╔══

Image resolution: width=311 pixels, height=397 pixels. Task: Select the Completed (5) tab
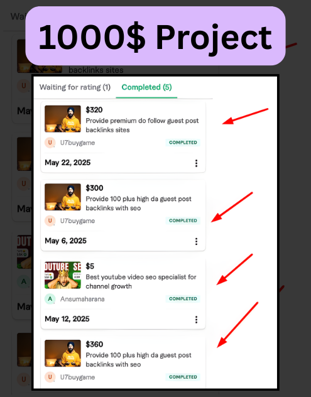pyautogui.click(x=146, y=87)
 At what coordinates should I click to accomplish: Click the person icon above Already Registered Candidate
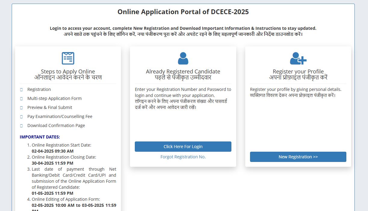tap(183, 58)
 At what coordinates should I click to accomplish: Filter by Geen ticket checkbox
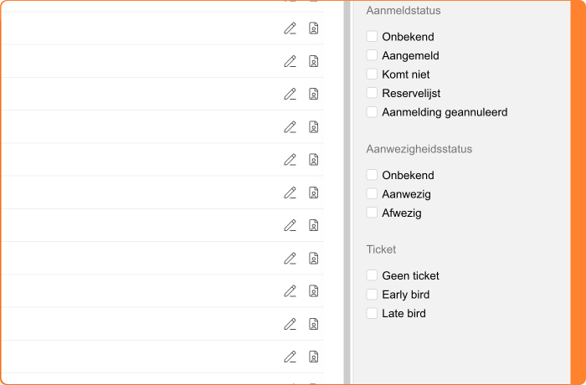click(372, 275)
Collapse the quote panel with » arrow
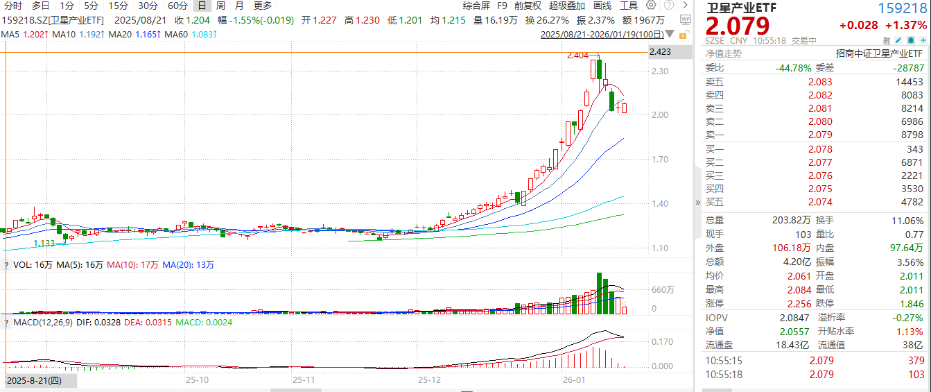The width and height of the screenshot is (931, 392). (698, 203)
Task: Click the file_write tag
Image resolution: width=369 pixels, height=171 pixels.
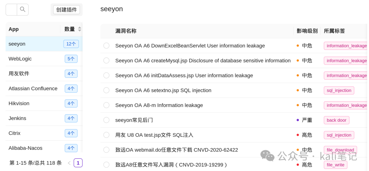Action: point(336,165)
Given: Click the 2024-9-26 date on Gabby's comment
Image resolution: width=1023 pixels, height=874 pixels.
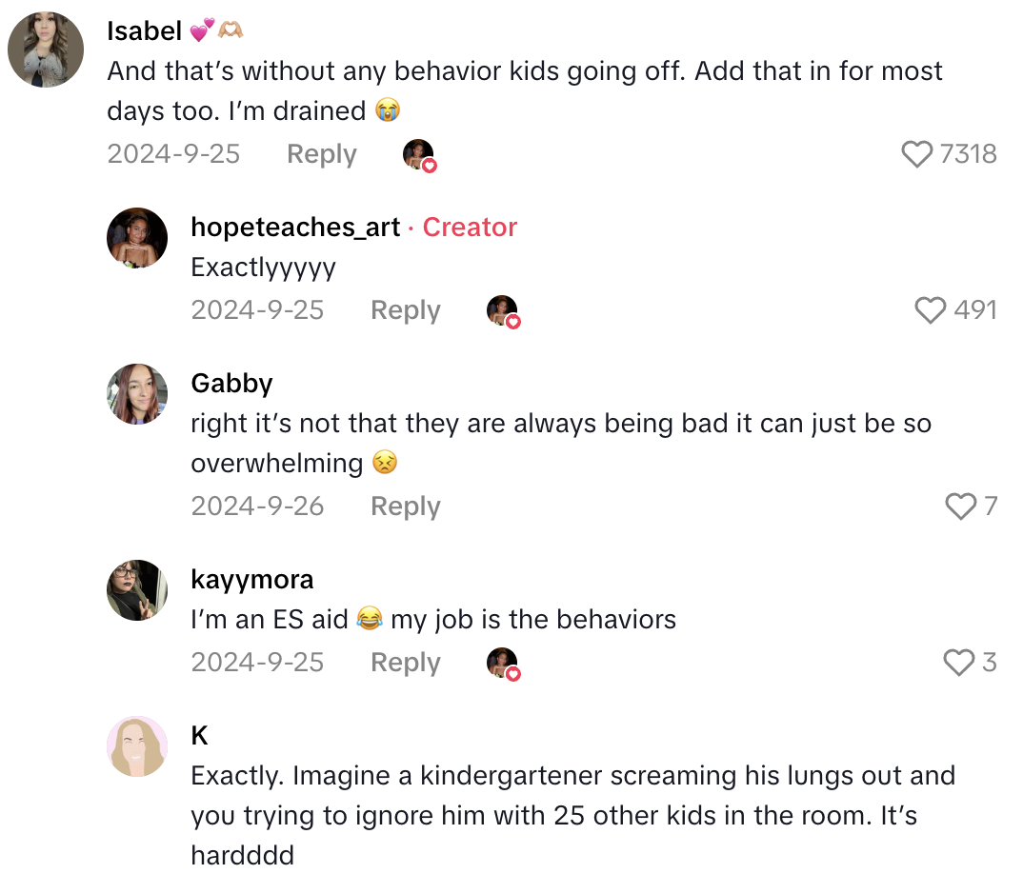Looking at the screenshot, I should [x=257, y=507].
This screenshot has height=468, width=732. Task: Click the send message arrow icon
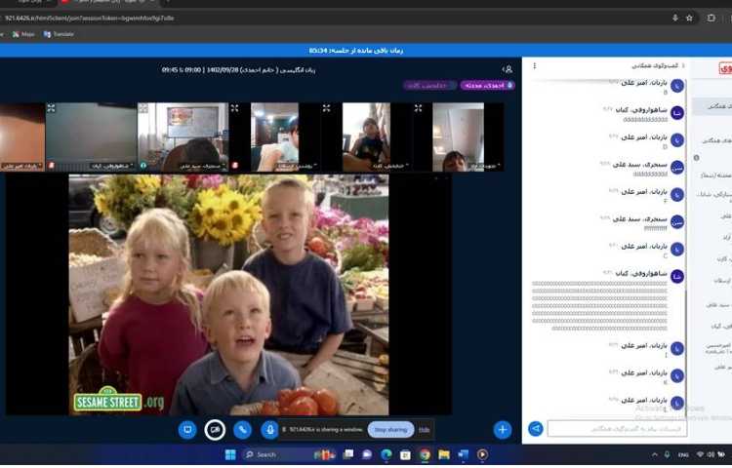pos(535,429)
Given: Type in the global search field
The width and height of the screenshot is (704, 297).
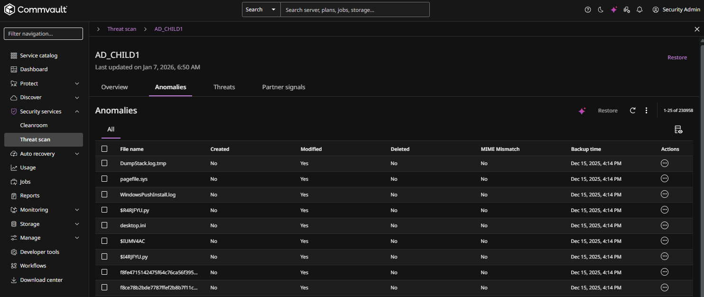Looking at the screenshot, I should click(355, 9).
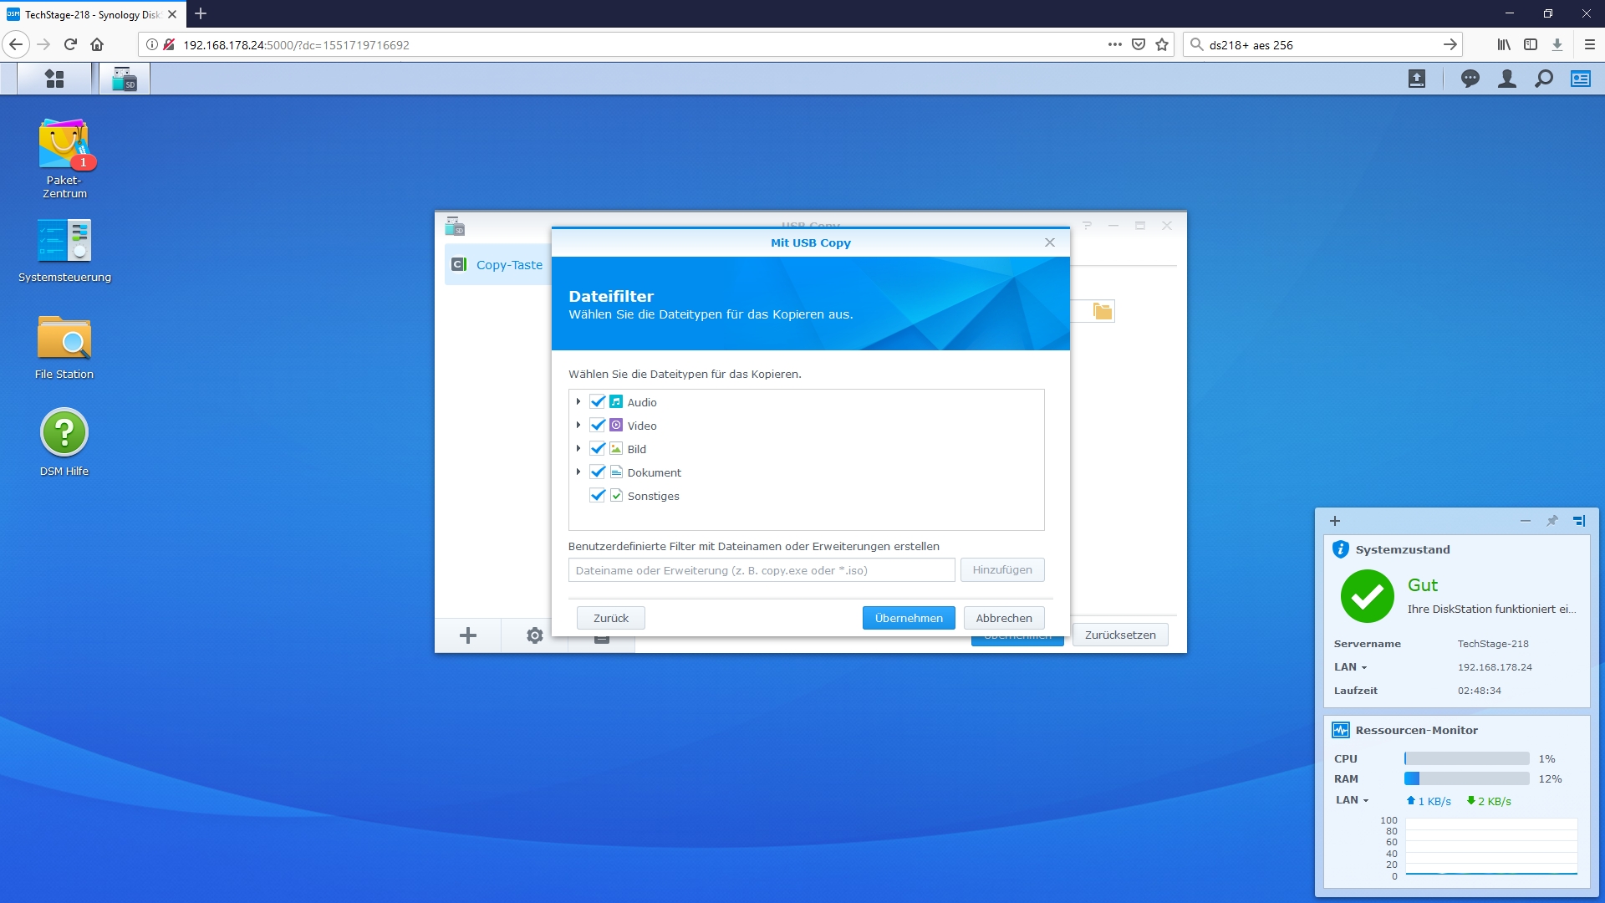Select the Copy-Taste sidebar item

508,265
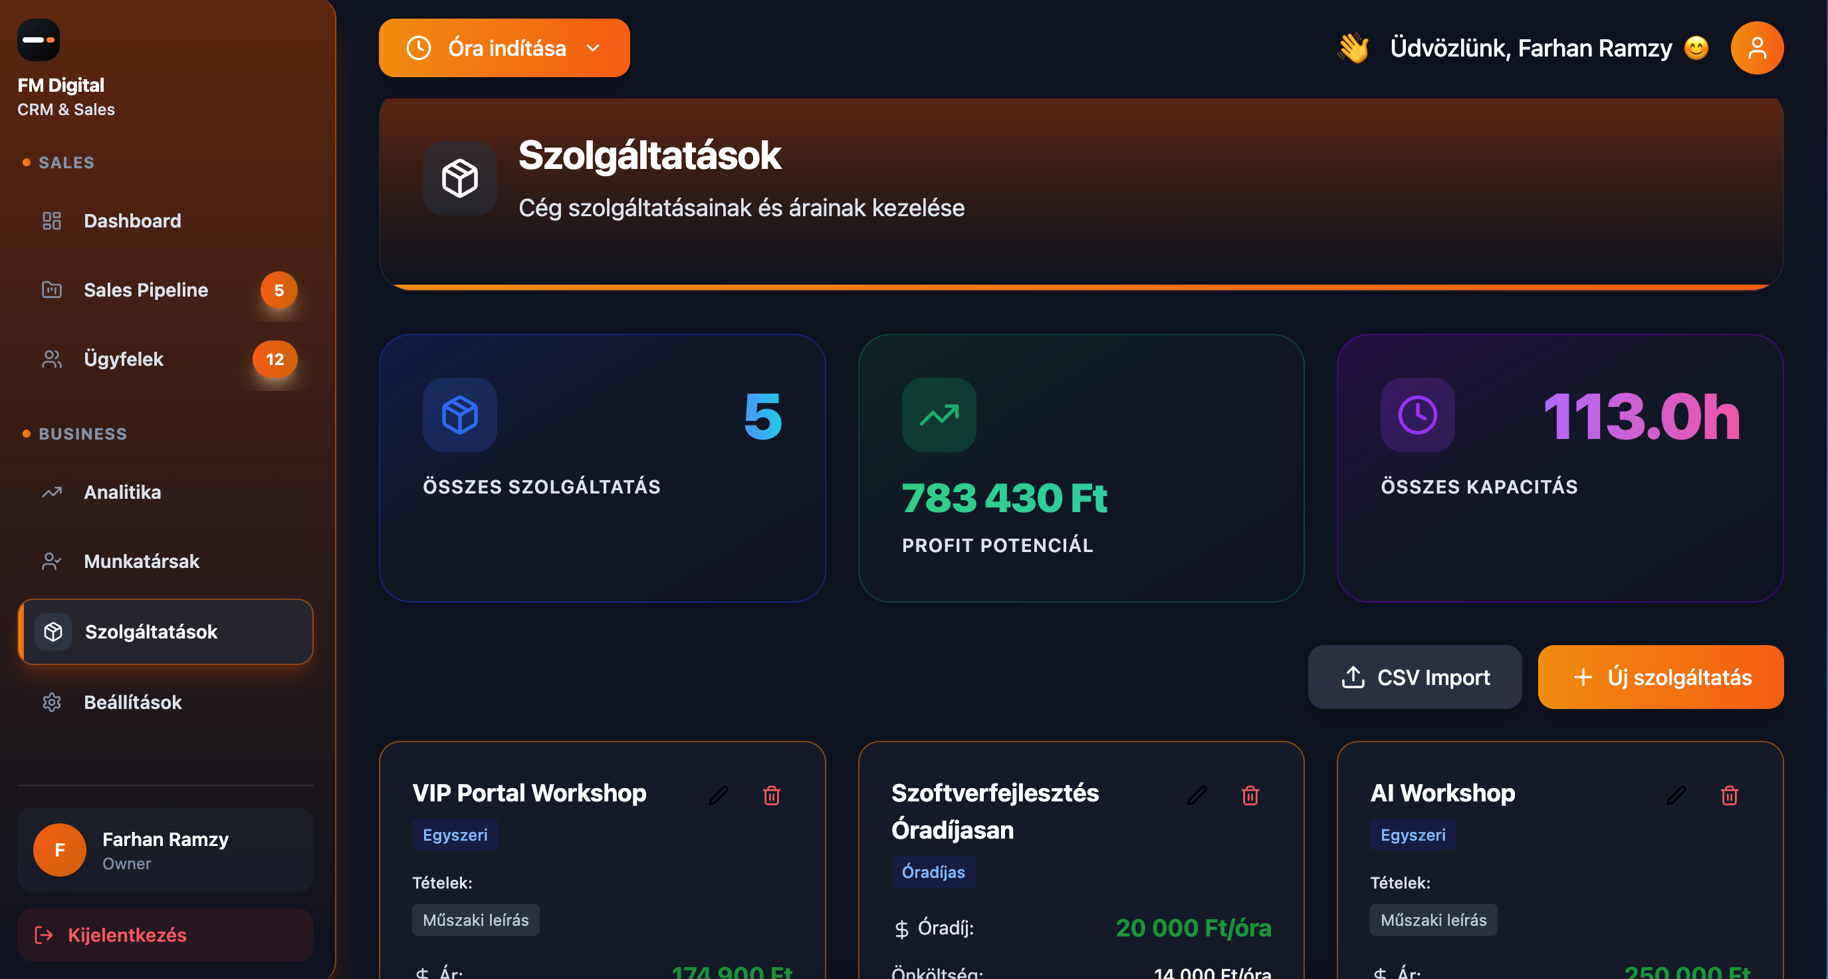Click the purple clock capacity icon

(x=1417, y=415)
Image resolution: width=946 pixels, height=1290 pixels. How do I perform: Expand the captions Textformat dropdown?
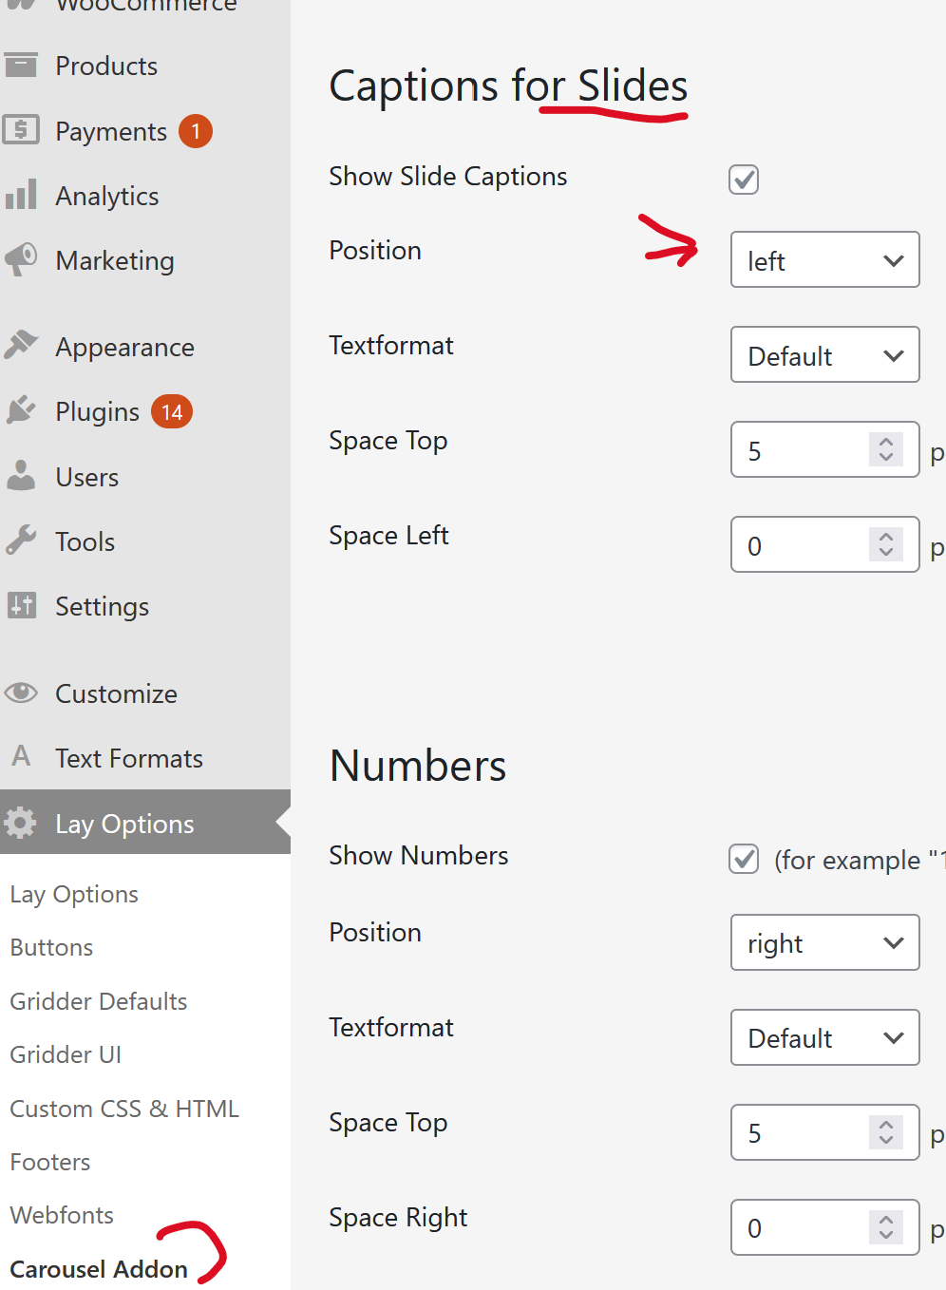pos(824,354)
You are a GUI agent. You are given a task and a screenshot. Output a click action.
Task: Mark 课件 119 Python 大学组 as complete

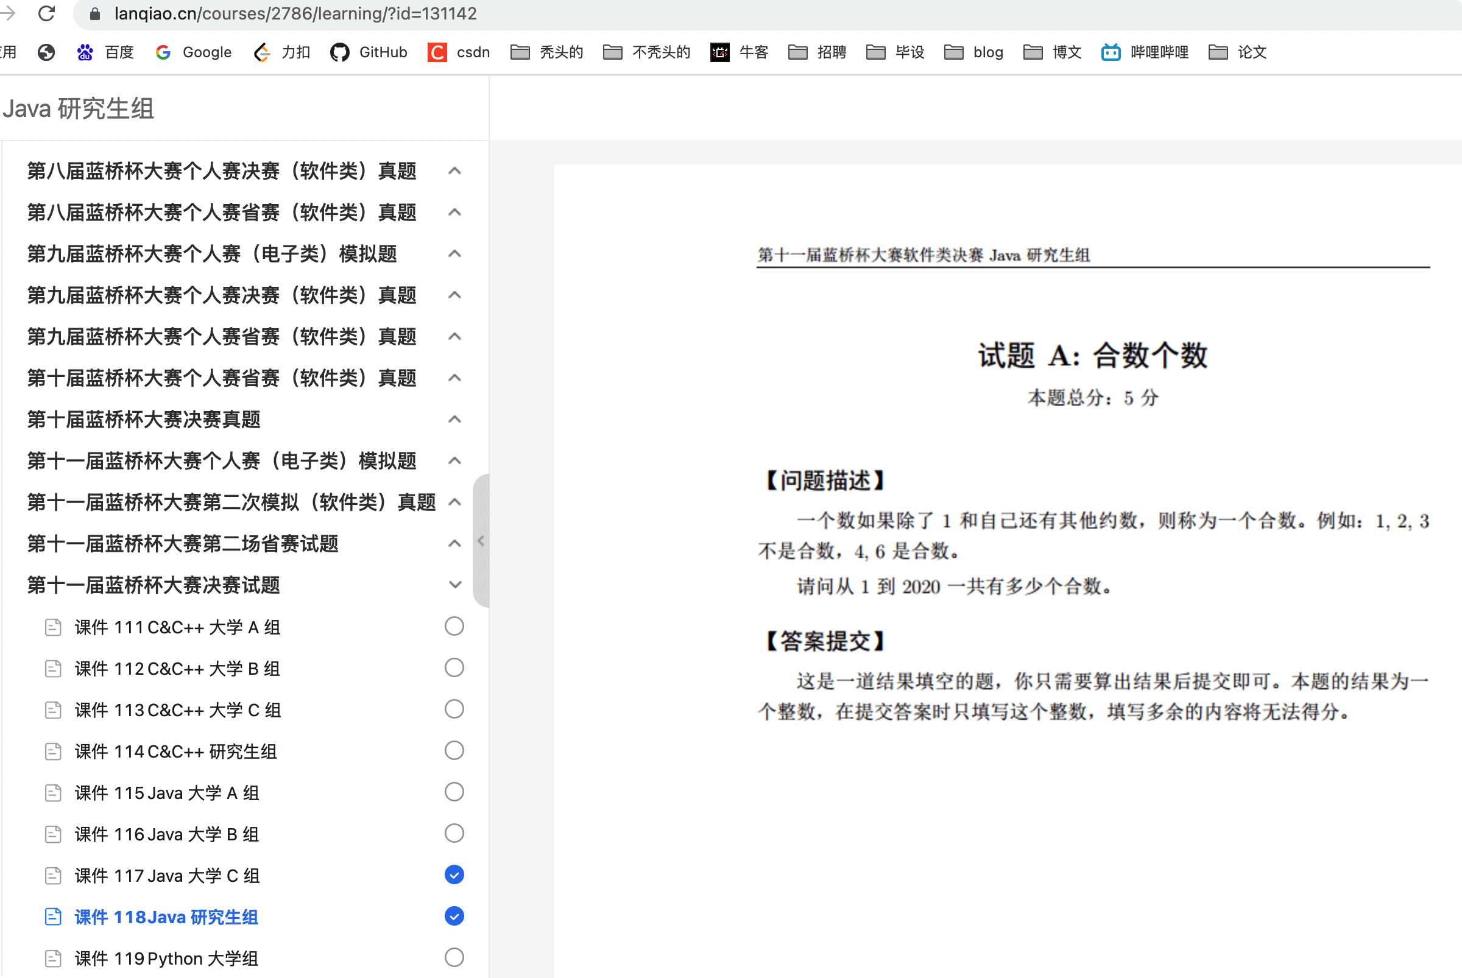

╚══

What you have to do => Starting at the line that contains "At what coordinates should I click to accomplish: Click" and ending with the line that contains "pos(535,429)", turn the records into a numbered list with blank lines omitted. Leave the pictures out of your answer.

Response =>
1.  At what coordinates should I click to accomplish: Click the person icon above Already Registered Candidate
2. tap(183, 58)
3.  At what coordinates should I click to accomplish: Filter by Geen ticket checkbox
4. click(372, 275)
5. Collapse the quote panel with » arrow
6. The width and height of the screenshot is (931, 392). (698, 203)
7. Task: Click the file_write tag
8. Image resolution: width=369 pixels, height=171 pixels.
9. Action: point(336,165)
10. Given: Click the 2024-9-26 date on Gabby's comment
11. Image resolution: width=1023 pixels, height=874 pixels.
12. Looking at the screenshot, I should [x=257, y=507].
13. This screenshot has height=468, width=732. Task: Click the send message arrow icon
14. pos(535,429)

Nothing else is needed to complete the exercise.